Rising confidence in the property market, led by recent vaccine developments and continued government stimulus, is expected to deliver a 50 per cent boost to investment activity, Colliers International has revealed in its most recent market outlook report.
With most investors gearing to re-enter the market and make up for lost time, Colliers found that an overwhelming 98 per cent of investors across all regions aim to grow their portfolios this year, with 23 per cent tipped to add on over 20 per cent.
According to Tony Horrell, head of capital markets at Colliers International, investors are “eager” to deploy pent-up capital and pursue opportunities this year.
“Based on our global analysis, which gives us a bird’s-eye view of investors’ interests and expected appetite, longer-term tailwinds in the property sector remain intact,” Mr Horrell said.
“We expect to see movement up the risk curve this year, with investors exploring all types of assets, from senior care homes to public infrastructure projects.”
While the rollout of the COVID-19 vaccines is expected to provide much-needed stability that could ultimately help drive market growth in 2021, uncertainty over travel will likely see rebound activity gain strength from June onwards, Colliers noted.
Property in 2021
With much of the global markets transformed by unprecedented events in 2020, including the pandemic, the Brexit trade deal and the highly divisive US election result, Colliers has outlined four key real estate themes for 2021. These include:
Contrary to belief that COVID-19 has brought about the “death of the office”, Colliers found that offices remain the primary asset of choice globally.
Major commercial hubs like Sydney, London and New York continue to offer scale and liquidity in their office sectors, which ultimately attract investors who are ready to transact and implement “core, core-plus and value-add strategies”.
“Repositioning office assets to meet health, sustainability and technical benchmarks is a clear investor priority, delivering value for the long term,” the report stated.
The logistics and living sectors were among the top three choices of investors across all regions, according to Colliers.
Intense demand for these assets, as well as limited supply and anticipated value appreciation in the coming years, will “require investors to broaden their geographic focus and build portfolios via development in strategic platforms and niche local partnerships”.
Despite being hard hit by the global pandemic, the retail and hospitality sectors offer a rare opportunity for investors who seek to scale up quickly by acquiring core and distressed assets for repurposing at a relatively low cost.
Colliers expects discounts up to 20 per cent in these sectors, with most opportunities to spring up by the second half of 2021, with most of the deals originating indirectly via distressed corporate positions and non-performing loans.
To maximise potential returns, investment strategies would do well to adopt the APP, according to Colliers.
Demand for alternative assets that will stand the test of time will continue to rise moving forward.
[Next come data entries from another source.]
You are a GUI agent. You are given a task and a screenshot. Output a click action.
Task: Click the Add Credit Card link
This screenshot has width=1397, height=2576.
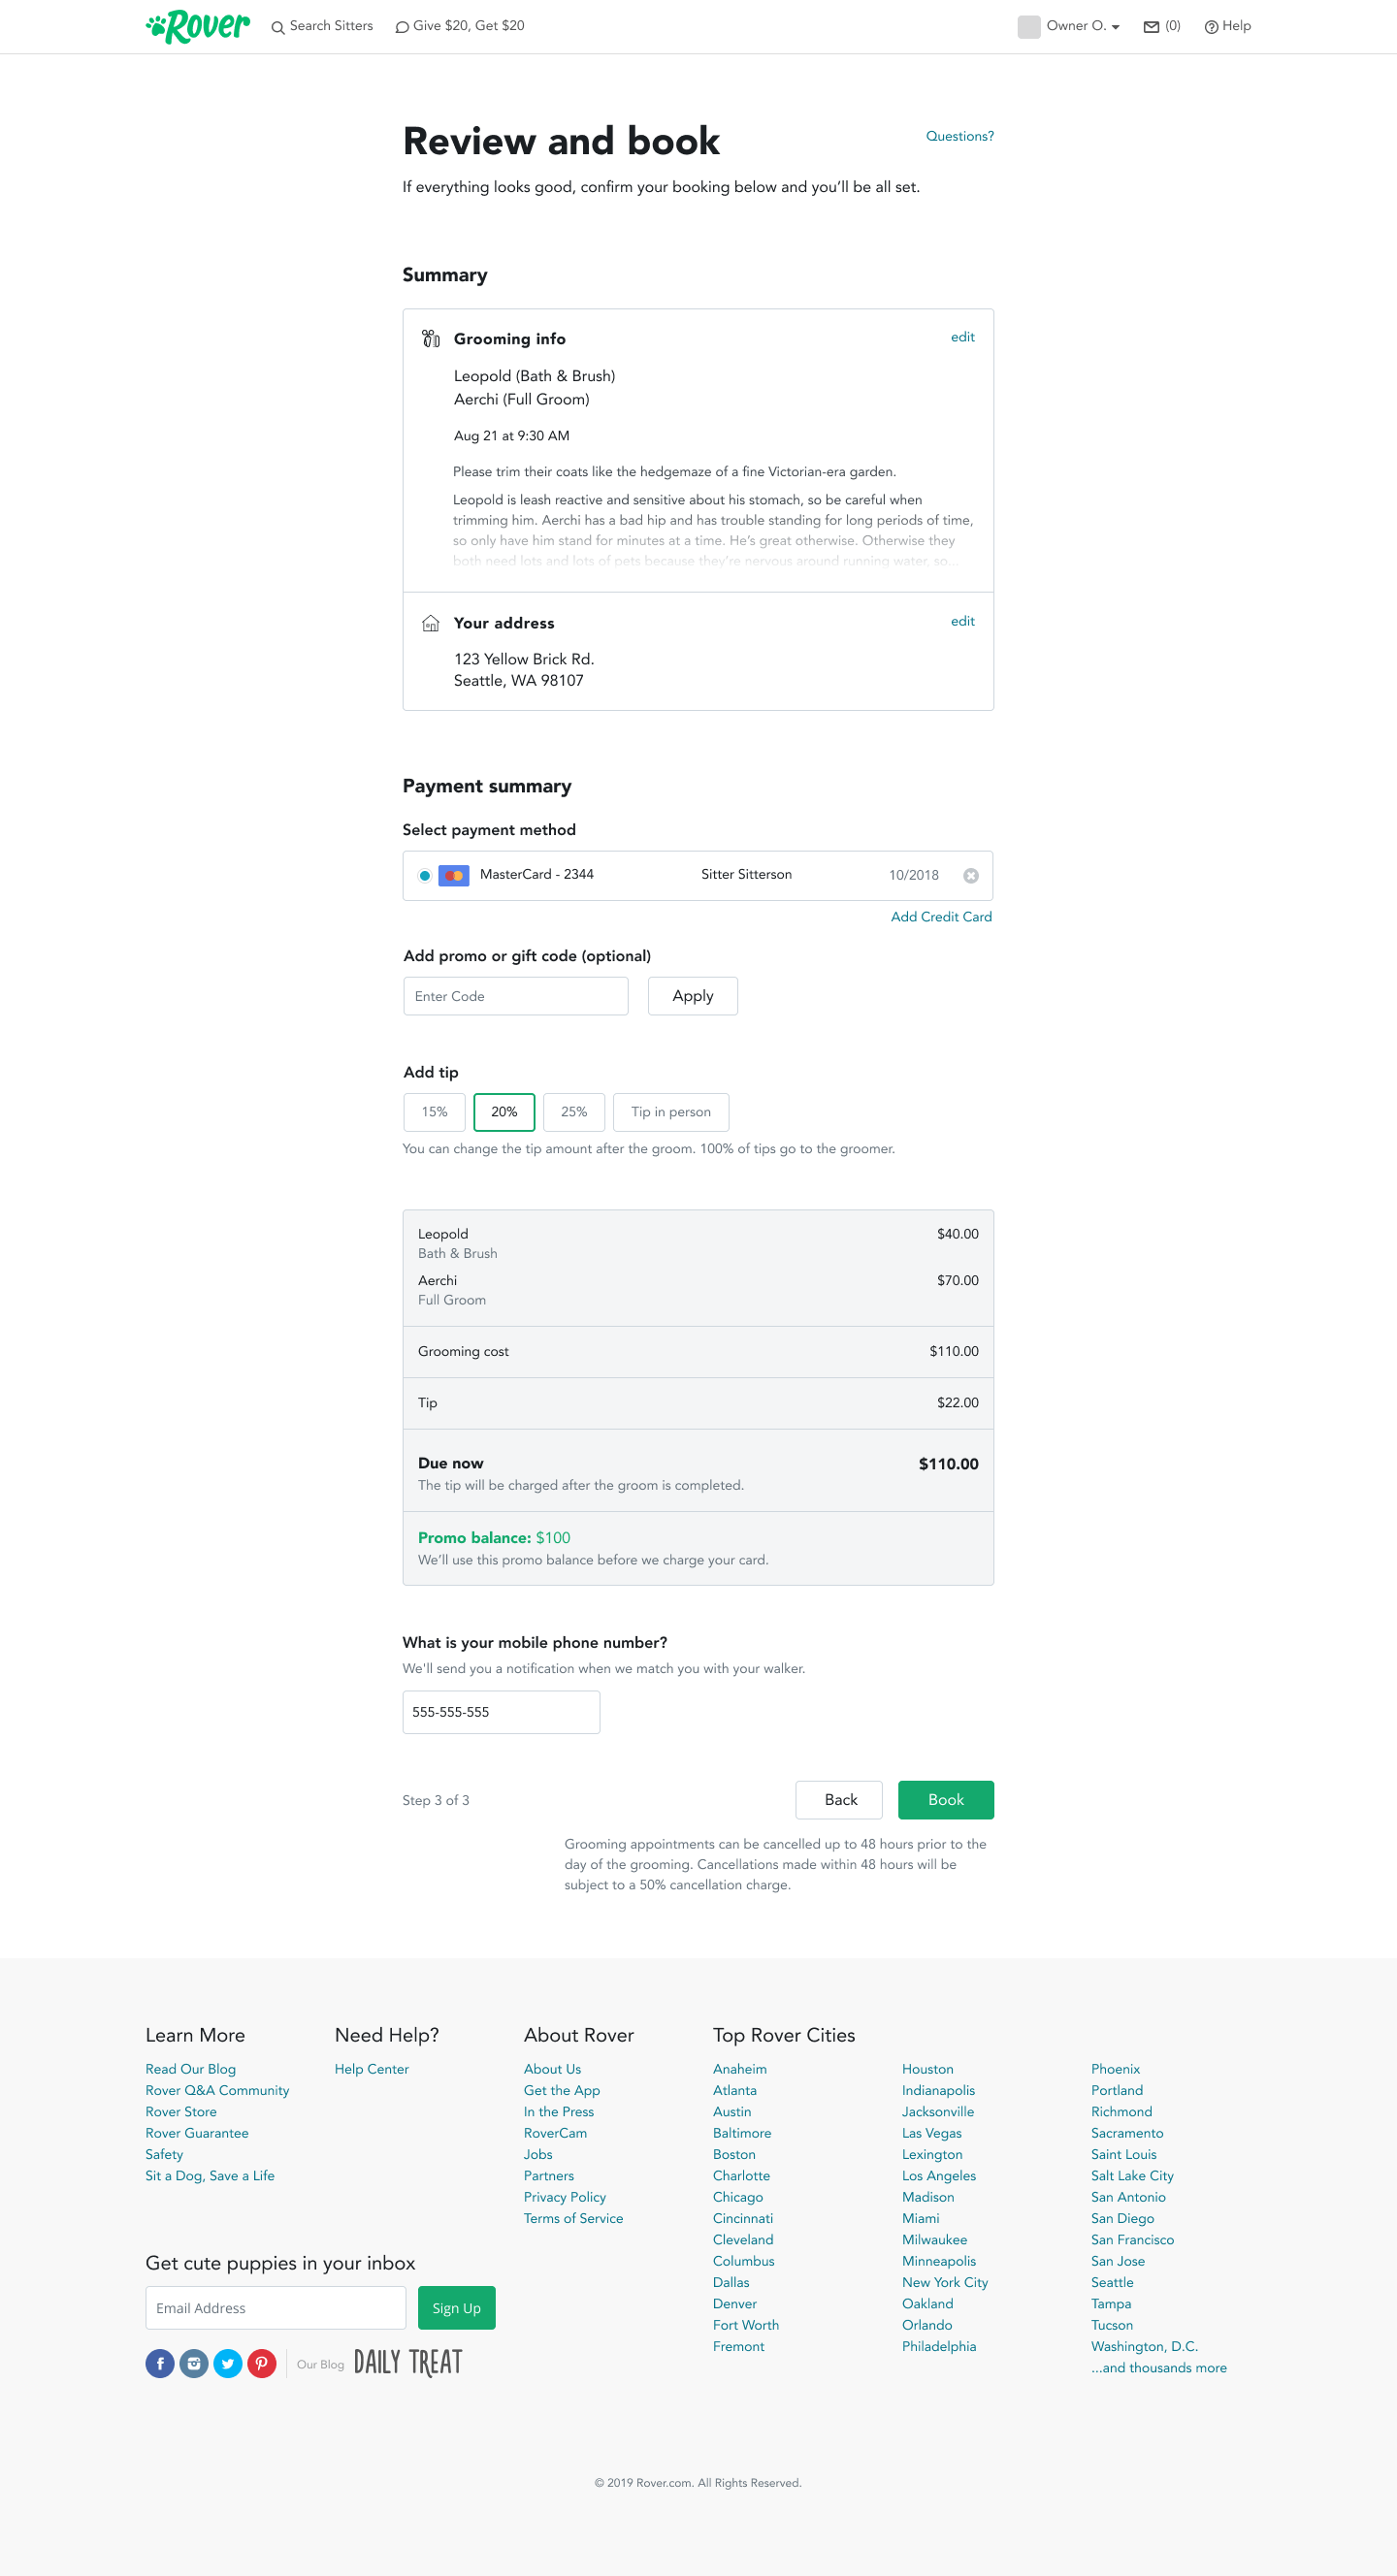[x=941, y=917]
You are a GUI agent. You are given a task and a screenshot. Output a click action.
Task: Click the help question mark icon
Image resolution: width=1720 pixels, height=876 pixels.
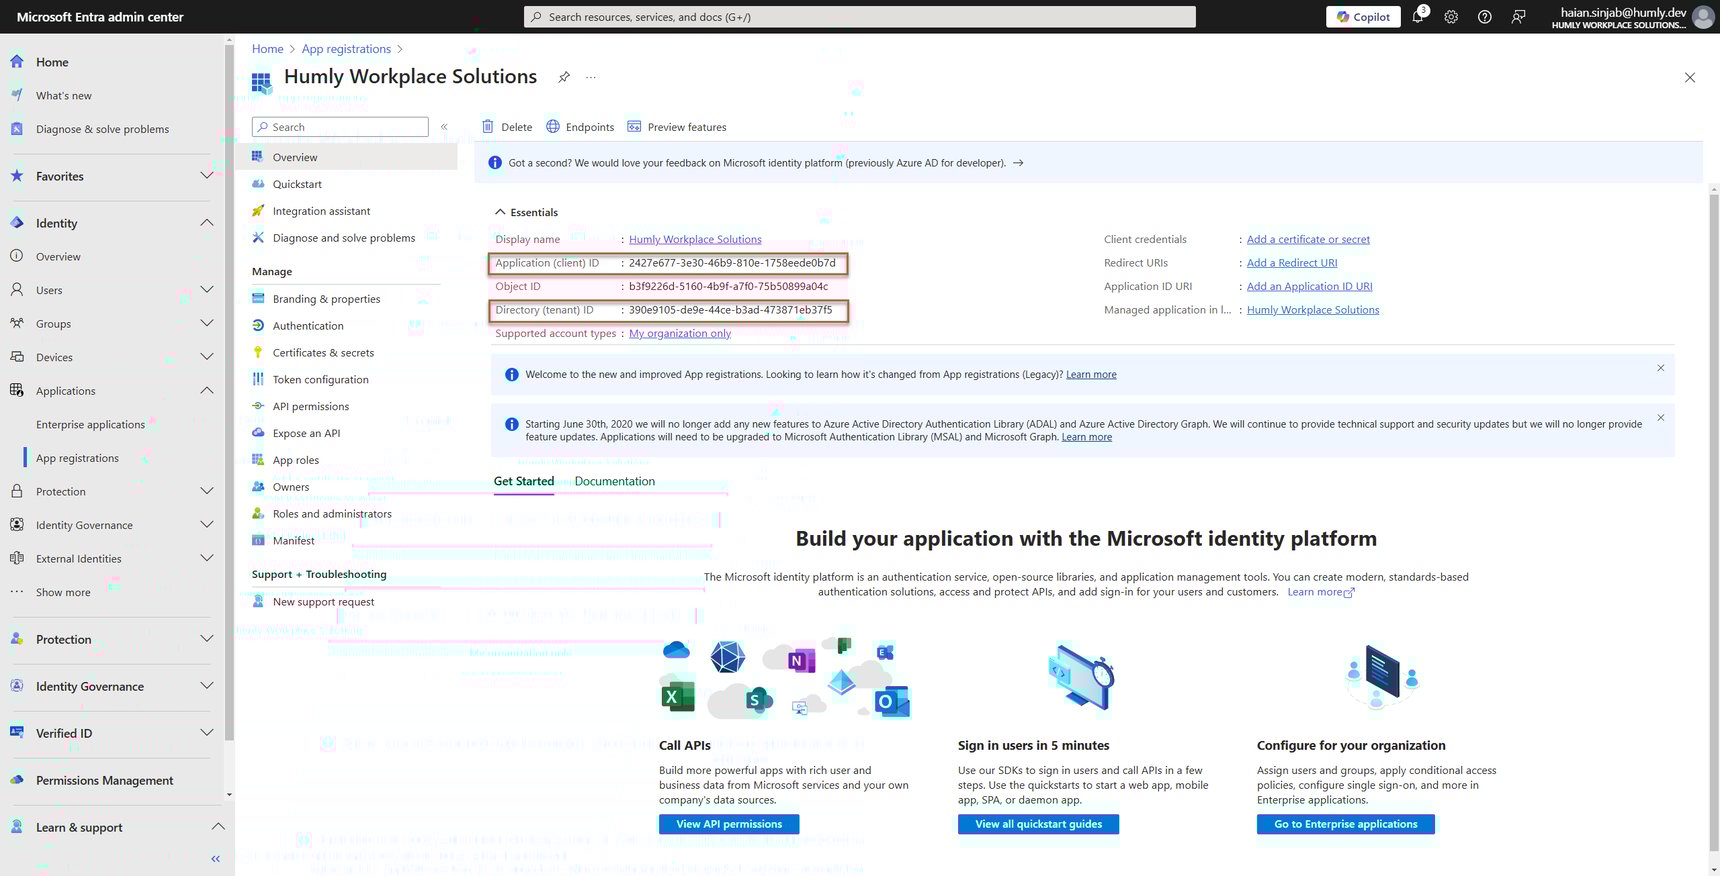coord(1485,17)
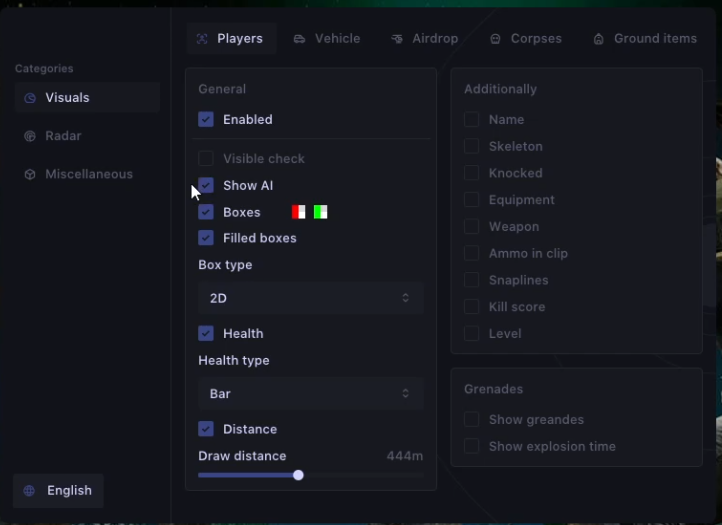This screenshot has width=722, height=525.
Task: Click the Draw distance slider handle
Action: pyautogui.click(x=298, y=475)
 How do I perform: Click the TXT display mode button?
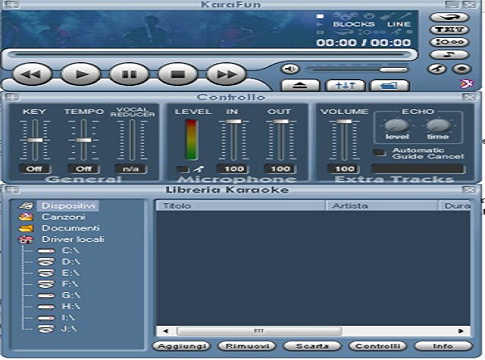[449, 29]
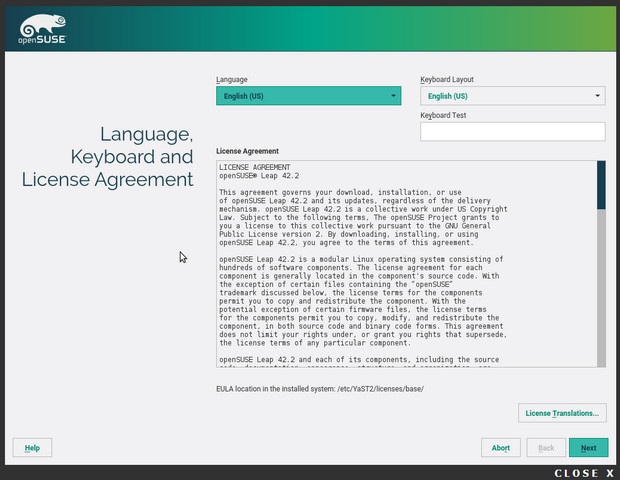Click the License Translations button
The height and width of the screenshot is (480, 620).
pyautogui.click(x=562, y=413)
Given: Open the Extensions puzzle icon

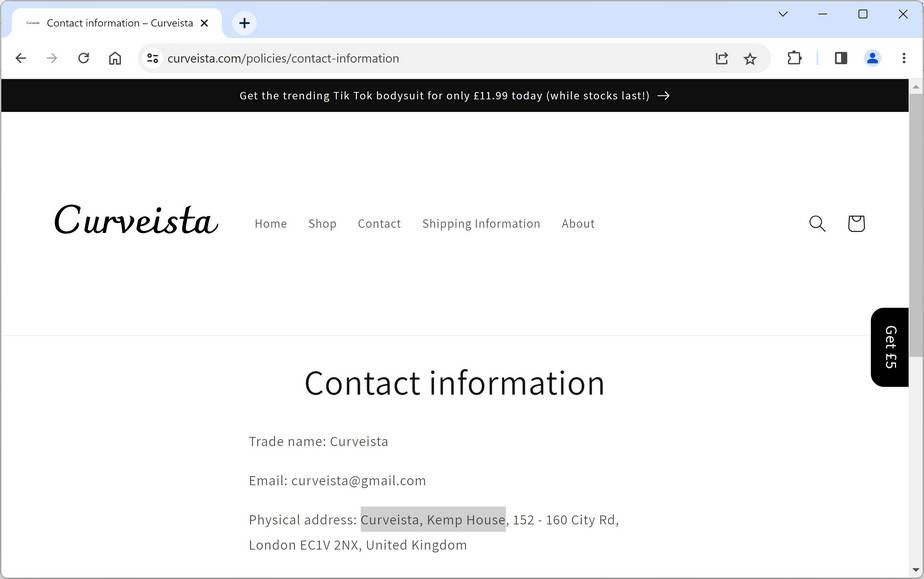Looking at the screenshot, I should [794, 58].
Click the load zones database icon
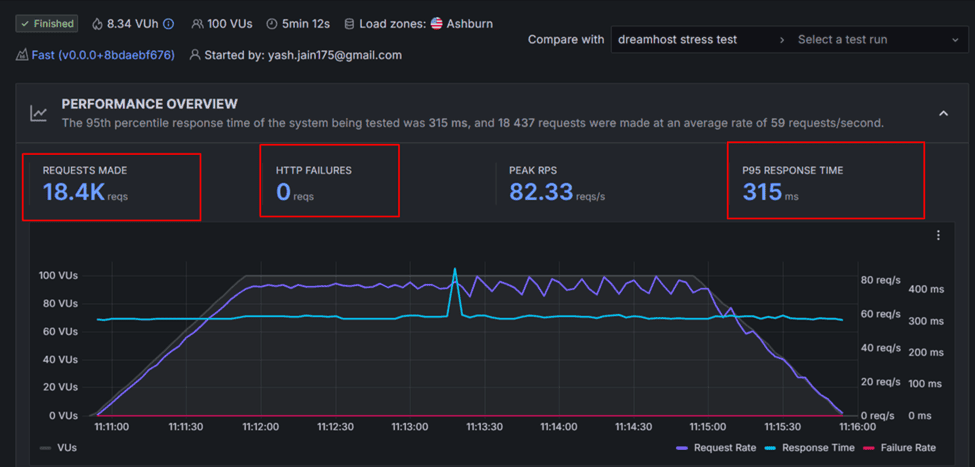 coord(349,24)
These assets include data centres, which reflect the rising demand for defensive and digitised assets; as well as built to rent, senior living and life science-backed assets, which reflect broad structural shifts based on ageing population, amplified by the pandemic.
“This unique regulatory and market dynamics of these actors will further drive the need for investors to seek out dedicated local alliances, platforms and partnerships to access new opportunities,” Colliers concluded.